LONDON -- "What are we coming to" cried one of the grannies at my Christmas dinner, meaning we, the English. Her small anguish was prompted by the thought of the bank holidays and festive refusal of work that wraps everyone in a haze of food and alcohol, gifts and family, and lets the outer world fend for itself for the week.

To her, the collective time off means a collective abandonment of seriousness and responsibility. She does not really have a Scrooge-like character ("Bah, Christmas"). Instead, she has an old person's deep nostalgia for a time when being English gave her the comfort of superiority, of her place in a hierarchy of nations. Hers is a very Protestant England, in which the virtues of sobriety, hard work and public spirit explained the world leadership of the British Empire, and should have been sufficient to perpetuate that leadership. She cannot find her place in today's free market.
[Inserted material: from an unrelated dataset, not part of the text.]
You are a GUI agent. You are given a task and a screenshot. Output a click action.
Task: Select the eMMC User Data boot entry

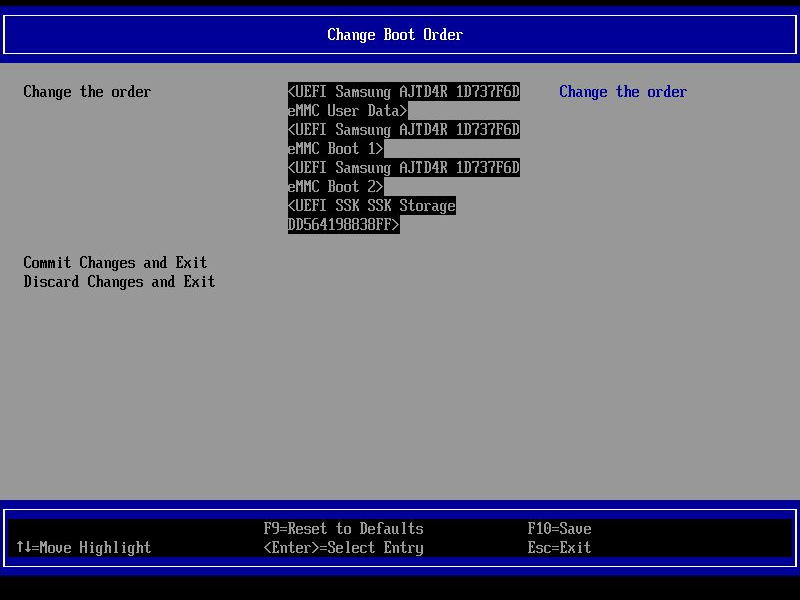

What she had not noticed was that throughout Christmas many shops in Britain have been trading as usual. These are all run by non-Christians -- not the sort of non-Christians gathered round our Christmas table, nonbelievers in any religion, but happy to observe the rites of tradition -- but believers in other religions. Commercial life in Britain is sustained throughout the year by Muslims, Jews, Hindus, Sikhs using the entrepreneurial energy that characterizes immigrants. It is they who sustain Granny's English way of life.